Since Zalando’s earliest days, members of our technology team have been able to use OpenVPN to work anywhere, anytime. Back then (the late 2000s), we had only a single (though state-of-the-art) instance to work with, and a lot of manual maintenance to perform. Last year, in light of a years-long period of explosive growth, our team realized that we needed to build something scalable, fully redundant, and easier-to-maintain for hundreds of users. In other words, our own OpenVPN cluster!
The above diagram illustrates the structure of our new cluster, which I built using typical network models as guides. Achieving greater reliability was the primary goal behind this design, which makes it possible to scale up easily and add as many VPN servers as we need. It’s also easier to add many more IPs. Our team decided to use six servers in order to achieve site reliability and redundancy in each side. For better scaling, we put the servers behind a load balancer for the external datacenters (DC1 + DC2). The internal servers (DC3) are not load-balanced because they are running on high-availability hosts. The config looks like this:
remote 10.1.1.1 1194
remote 10.1.1.2 1194
remote 184.108.40.206 1194
remote 220.127.116.11 1194
On the server, the user config is very simple — we only add the IP address:
vpnXX:/etc/openvpn/ccd# cat username
ifconfig-push 192.168.178.10 192.168.178.9
The rest of the config is similar for all the servers in the cluster:
# some encryption hardening
push "topology net30"
port XXXXX #chose your port
key keys/XXX.key # This file should be kept secret
ifconfig 192.168.178.1 192.168.178.2
keepalive 3 10
management x.x.x.x port
push "dhcp-option DNS 18.104.22.168"
push "dhcp-option DOMAIN <whatever>"
push "route 22.214.171.124 255.255.255.255"
push “route X.X.X.X Y.Y.Y.Y”
Our configuration offers the same IP to the user every time, which greatly simplifies rule setting. However, a new problem arises in such a cluster design: Basically, the network in the datacenter is forced to know which server the user is currently logged on.

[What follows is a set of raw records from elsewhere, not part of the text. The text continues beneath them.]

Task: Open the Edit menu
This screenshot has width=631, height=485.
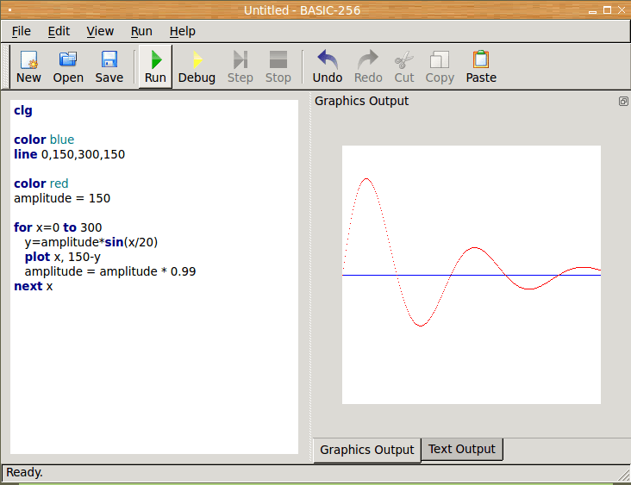Action: 59,31
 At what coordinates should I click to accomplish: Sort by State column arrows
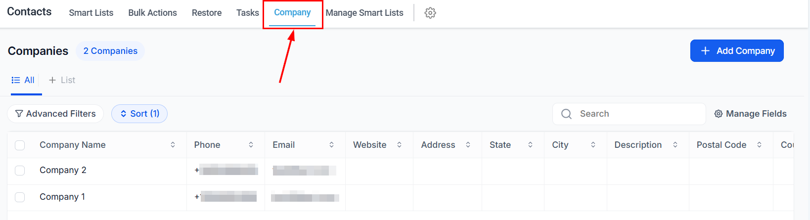[x=531, y=145]
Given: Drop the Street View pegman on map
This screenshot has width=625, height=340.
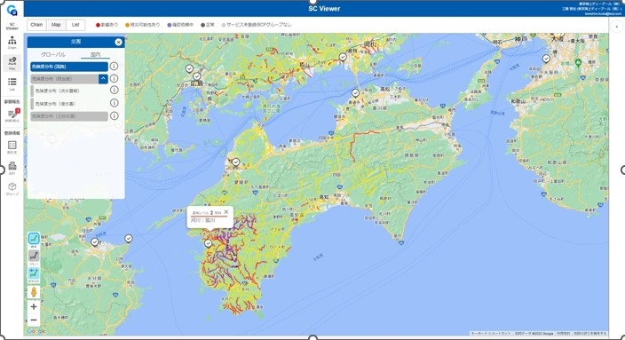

To handle cases like these, we’ve created two simple scripts in case the cluster can self learn where the user is login. route_add.sh will add the logged-in user using a static route to the VPN server; route_delete.sh will remove it after logout. Two examples:
if [ ! -z "$ifconfig_pool_remote_ip" ]; then
ip route add "$ifconfig_pool_remote_ip" dev $dev
ip route add "<IPv6>::$ifconfig_pool_remote_ip" dev $dev
ip route del "$ifconfig_pool_remote_ip"
After adding the route to the server’s routing table, the only necessary thing to do is to announce it. We use a dynamic routing protocol in the backend of our datacenter, and Quagga on every VPN server to announce the routes. Depending on your infrastructure, you can use one of the preferred routing protocols: Routing Information Protocol (RIP), Border Gateway Protocol (BGP) or Open Shortest Path First (OSPF).
It’s important to activate routing on the VPN server. You can do this by typing:
echo 1 > /proc/sys/net/ipv4/ip_forward
redistribute connected # this is the important line
network X.X.X.X area 0.0.0.0
area 0.0.0.0 authentication message-digest
The user can log on and off to every server, and the IP address will be announced to the entire network.
For security and access control, we chose to use Firewall Builder, an open-source iptables manager that allows us to build a ruleset and install it on all servers in the cluster simultaneously. Since making improvements to our user management system earlier this year, we’ve reduced the complexity of iptables from hundreds of rules/10,000 lines to 50 rules and a more viewable interface.
With this set up, we have about 800 users (150 in parallel) and haven’t faced any performance issues at anytime, from anywhere!